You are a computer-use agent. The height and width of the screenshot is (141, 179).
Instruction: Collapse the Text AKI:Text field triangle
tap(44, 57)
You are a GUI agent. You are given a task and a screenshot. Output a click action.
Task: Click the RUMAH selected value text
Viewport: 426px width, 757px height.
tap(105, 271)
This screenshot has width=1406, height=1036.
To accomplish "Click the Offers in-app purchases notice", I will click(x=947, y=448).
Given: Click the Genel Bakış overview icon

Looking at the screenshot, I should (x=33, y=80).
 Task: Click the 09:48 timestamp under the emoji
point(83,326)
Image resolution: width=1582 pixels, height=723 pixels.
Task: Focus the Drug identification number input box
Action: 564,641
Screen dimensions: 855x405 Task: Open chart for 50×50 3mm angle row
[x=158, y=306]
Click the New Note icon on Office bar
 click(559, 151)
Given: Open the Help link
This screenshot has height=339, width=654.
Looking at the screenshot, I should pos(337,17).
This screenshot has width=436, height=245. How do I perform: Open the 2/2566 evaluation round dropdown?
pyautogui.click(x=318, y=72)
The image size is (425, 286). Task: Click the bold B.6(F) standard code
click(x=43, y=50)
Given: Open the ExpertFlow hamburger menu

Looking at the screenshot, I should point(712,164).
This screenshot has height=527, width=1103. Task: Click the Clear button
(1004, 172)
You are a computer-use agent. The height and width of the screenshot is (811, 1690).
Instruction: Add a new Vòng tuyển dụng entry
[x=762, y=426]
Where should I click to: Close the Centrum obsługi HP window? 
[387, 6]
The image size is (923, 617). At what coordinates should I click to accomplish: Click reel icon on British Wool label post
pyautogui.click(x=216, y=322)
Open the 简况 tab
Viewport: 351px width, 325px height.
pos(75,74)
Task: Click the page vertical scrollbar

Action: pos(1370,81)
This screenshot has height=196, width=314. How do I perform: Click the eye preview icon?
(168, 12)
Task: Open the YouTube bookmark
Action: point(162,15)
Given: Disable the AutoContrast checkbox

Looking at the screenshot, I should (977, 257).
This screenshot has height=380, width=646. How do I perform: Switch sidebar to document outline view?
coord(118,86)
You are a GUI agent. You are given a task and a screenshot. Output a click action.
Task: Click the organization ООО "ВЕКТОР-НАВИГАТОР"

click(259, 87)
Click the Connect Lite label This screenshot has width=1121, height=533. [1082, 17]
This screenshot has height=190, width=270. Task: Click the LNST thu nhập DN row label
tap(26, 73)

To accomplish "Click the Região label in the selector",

○ ○ ○

■ EXERCISE: Go through the listing above and copy each line exactly.

■ FINISHED EXERCISE:
You are a computer-use agent. The height and width of the screenshot is (141, 179).
Instruction: Collapse the Text AKI:Text field triangle
tap(44, 57)
You are a GUI agent. You are given a task and a screenshot. Output a click action.
Task: Click the RUMAH selected value text
Viewport: 426px width, 757px height.
tap(105, 271)
This screenshot has width=1406, height=1036.
To accomplish "Click the Offers in-app purchases notice", I will click(x=947, y=448).
Given: Click the Genel Bakış overview icon

Looking at the screenshot, I should (x=33, y=80).
 Task: Click the 09:48 timestamp under the emoji
point(83,326)
Image resolution: width=1582 pixels, height=723 pixels.
Task: Focus the Drug identification number input box
Action: 564,641
Screen dimensions: 855x405 Task: Open chart for 50×50 3mm angle row
[x=158, y=306]
Click the New Note icon on Office bar
 click(559, 151)
Given: Open the Help link
This screenshot has height=339, width=654.
Looking at the screenshot, I should pos(337,17).
This screenshot has width=436, height=245. How do I perform: Open the 2/2566 evaluation round dropdown?
pyautogui.click(x=318, y=72)
The image size is (425, 286). Task: Click the bold B.6(F) standard code
click(x=43, y=50)
Given: Open the ExpertFlow hamburger menu

Looking at the screenshot, I should point(712,164).
This screenshot has height=527, width=1103. Task: Click the Clear button
(1004, 172)
You are a computer-use agent. The height and width of the screenshot is (811, 1690).
Instruction: Add a new Vòng tuyển dụng entry
[x=762, y=426]
Where should I click to: Close the Centrum obsługi HP window? 
[387, 6]
The image size is (923, 617). At what coordinates should I click to accomplish: Click reel icon on British Wool label post
pyautogui.click(x=216, y=322)
Open the 简况 tab
Viewport: 351px width, 325px height.
pos(75,74)
Task: Click the page vertical scrollbar

Action: pos(1370,81)
This screenshot has height=196, width=314. How do I perform: Click the eye preview icon?
(168, 12)
Task: Open the YouTube bookmark
Action: point(162,15)
Given: Disable the AutoContrast checkbox

Looking at the screenshot, I should (977, 257).
This screenshot has height=380, width=646. How do I perform: Switch sidebar to document outline view?
coord(118,86)
You are a GUI agent. You are given a task and a screenshot. Output a click action.
Task: Click the organization ООО "ВЕКТОР-НАВИГАТОР"

click(259, 87)
Click the Connect Lite label This screenshot has width=1121, height=533. [1082, 17]
This screenshot has height=190, width=270. Task: Click the LNST thu nhập DN row label
tap(26, 73)

To accomplish "Click the Região label in the selector",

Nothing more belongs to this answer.